Sometimes not even the “pretty fine print” has the answers consumers are looking for.
Want to know the secret behind the lustrous, voluminous, “salon beautiful” hair that is featured in some television and print ads for hair products today? Extensions! Yup, fake hair. Well, maybe not entirely fake since some extensions are actually made with real hair (much of which comes from temples in India).

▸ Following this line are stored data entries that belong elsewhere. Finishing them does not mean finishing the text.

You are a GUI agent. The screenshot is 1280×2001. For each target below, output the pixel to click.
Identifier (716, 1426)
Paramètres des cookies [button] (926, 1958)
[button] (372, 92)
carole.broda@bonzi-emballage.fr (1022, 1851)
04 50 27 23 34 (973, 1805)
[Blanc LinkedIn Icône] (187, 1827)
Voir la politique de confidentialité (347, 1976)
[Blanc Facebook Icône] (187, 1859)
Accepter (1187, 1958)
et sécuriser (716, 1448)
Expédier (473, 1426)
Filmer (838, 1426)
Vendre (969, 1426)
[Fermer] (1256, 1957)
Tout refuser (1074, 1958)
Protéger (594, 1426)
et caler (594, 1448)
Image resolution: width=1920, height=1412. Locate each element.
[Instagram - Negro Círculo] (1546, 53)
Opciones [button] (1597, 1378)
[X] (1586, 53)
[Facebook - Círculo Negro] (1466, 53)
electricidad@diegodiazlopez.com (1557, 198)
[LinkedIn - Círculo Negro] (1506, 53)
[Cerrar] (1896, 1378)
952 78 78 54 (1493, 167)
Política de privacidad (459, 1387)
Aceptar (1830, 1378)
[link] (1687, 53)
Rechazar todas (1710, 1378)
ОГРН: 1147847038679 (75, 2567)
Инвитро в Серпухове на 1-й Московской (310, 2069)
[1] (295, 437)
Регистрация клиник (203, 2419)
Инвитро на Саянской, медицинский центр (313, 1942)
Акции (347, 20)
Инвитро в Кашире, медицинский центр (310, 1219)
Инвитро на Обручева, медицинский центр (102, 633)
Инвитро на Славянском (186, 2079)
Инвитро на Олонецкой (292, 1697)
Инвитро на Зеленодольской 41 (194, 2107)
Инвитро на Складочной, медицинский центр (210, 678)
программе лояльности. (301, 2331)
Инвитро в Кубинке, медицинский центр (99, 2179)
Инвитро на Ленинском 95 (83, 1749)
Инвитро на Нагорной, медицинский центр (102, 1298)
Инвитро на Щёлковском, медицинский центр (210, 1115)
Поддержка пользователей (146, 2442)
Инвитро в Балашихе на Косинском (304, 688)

Example 1: L’Oréal’s Elvive Full Restore Five:
In this L’Oréal commercial, Cheryl Cole (of UK’s X Factor) exclaims: “My hair feels stronger, full of life, replenished with healthy shine. It’s got its mojo back.” Only that mojo cost her nearly an average homeowner’s mortgage payment in extensions. And the source of all that gorgeous, glossy hair — fake extensions made of extruded plastic.
Example 2: Brazilian Blowout Blowup
Sometimes the secret ingredient to beautiful tresses goes a step beyond retouching or extensions. In the case of Brazilian Blowout products, that ingredient is the noxious, cancer-causing chemical, formaldehyde. In March 2012, Brazilian Blowout agreed to settle a class-action lawsuit for $4.5 million after stylists and consumers complained about symptoms like headaches, bloody noses, and restricted breathing. Despite labeling its Acai Professional Smoothing Solution as “formaldehyde free,” OSHA testing revealed that the product was composed of as much as 10.6% of the dangerous ingredient. The product will still be sold to salons, but now it must come with accurate labeling and safety instructions for the stylist and a warning to the consumer about the hazards of formaldehyde exposure.
So why did Brazilian Blowout feel like it could get away with the “formaldehyde free” label? The company’s hair treatment contains a chemical called “methylene glycol,” which releases formaldehyde when dried out (with heat, for example). Tricky, right? According to OSHA, formaldehyde might be hiding in products under any of the following names: methylene glycol, formalin, methylene oxide, paraform, formic aldehyde, methanal, oxomethane, oxymethylene, or CAS Number 50-00-0. So check those ingredients.